A resistência, refutando a natureza divina do SINAL, contri­buiu para o milagre perder o valor ontológico e o argumento apologético, conservando somente o aspecto simbólico da fé.

Com o intuito de reforçar o conjunto do questionamento, pode­mos lembrar a imutabilidade das leis matemáticas regendo a essên­cia da coisa, expressando o modo de ser. Assim, em nenhuma hipóte­se, nem por milagre, o triângulo poderá deixar de ter os três ângulos. Por outro lado, se considerarmos a necessidade hipotética de as leis para reger as relações físicas entre as coisas, hoje compre­endidas a partir das três forças (gravitacional, eletromagnética e nuclear), os acontecimentos situados fora delas estariam obri­gatoriamente contidos em outra manifestação, ainda desconhecida, da natureza invisível. Assim, se o fogo não queimar a pele, o homem morto voltar à vida ou um enfermo incurável recuperar a saúde numa fração de segundo, podem estar somente evidenciando os aspectos incognoscíveis da matéria.

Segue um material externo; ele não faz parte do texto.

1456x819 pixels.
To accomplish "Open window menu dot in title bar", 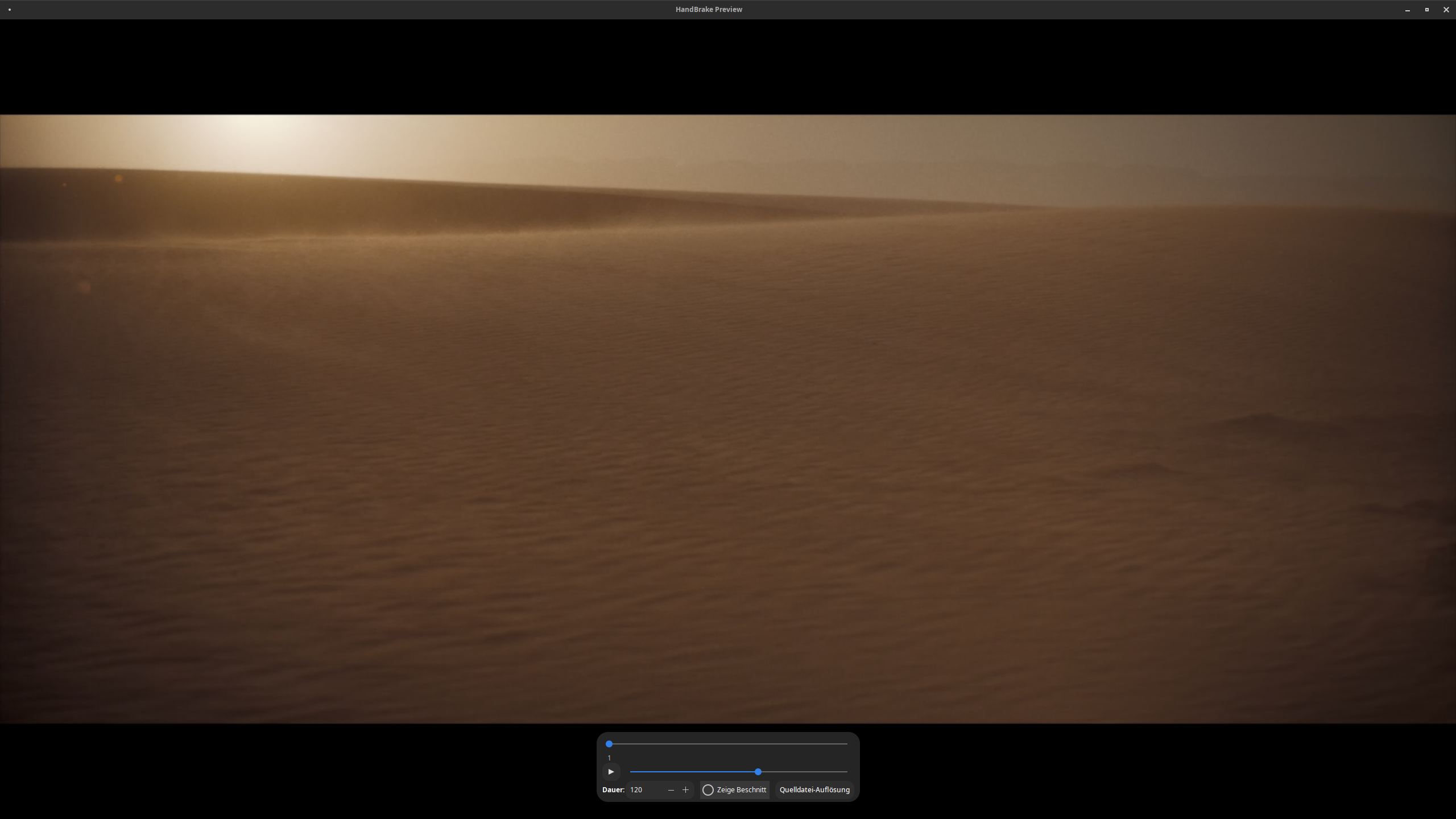I will pos(10,10).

No Ocidente cristão medieval, os santuários curadores de Compostela e Jerusalém viveram vários séculos de glória recebendo peregrinos de toda a cristandade. Na atualidade, os de Fátima, em Portugal, e de Lourdes, na França, são os mais procura­dos. Mais recentemente, surgiu o de Medjugorje, na Iugoslávia. Os três sítios têm como expressão de fé, justificando a santidade, a con­vicção dos fiéis na materialização, circunstancial e imprevisí­vel, da Virgem Maria, a Mãe de Jesus.

Para evitar os excessos dos fiéis bem intencionados, foi criado, em 1882, uma comissão formada de médicos e religiosos, para analisar a veracidade dos SINAIS ocorridos em Lourdes. Apesar das milhares de curas descritas pelos peregrinos, a igreja católica anunciou, recentemente, a ocorrência do 65o milagre (Folha de São Paulo, 07/07/1989). Na época, tratava‑se de uma jovem siciliana de 25 anos, por­tadora de uma forma incurável de câncer ósseo no joelho. Em 1976, depois de ela permanecer uma semana próxima do santuário, um ano depois, houve o completo desaparecimento da lesão.

Existe complexa associação entre o sentimento de fé que envolve o peregrino e a medicina popular vivenciada por ele, com a forte influência da religião. No Brasil, nos estratos sociais privilegiados de tradição cristã, são mais enfocadas as procuras de Lourdes, Fatima e Medjugorje. Porém, existem outros locais de peregrinação, como a basílica de Aparecida, a estátua do Padre Cícero, os centros de umbanda, as igrejas protestantes e grupos kardecistas, todos recebendo um número muito maior de crentes, vir­tualmente agregados aos mesmos componentes de fé e religiosidade.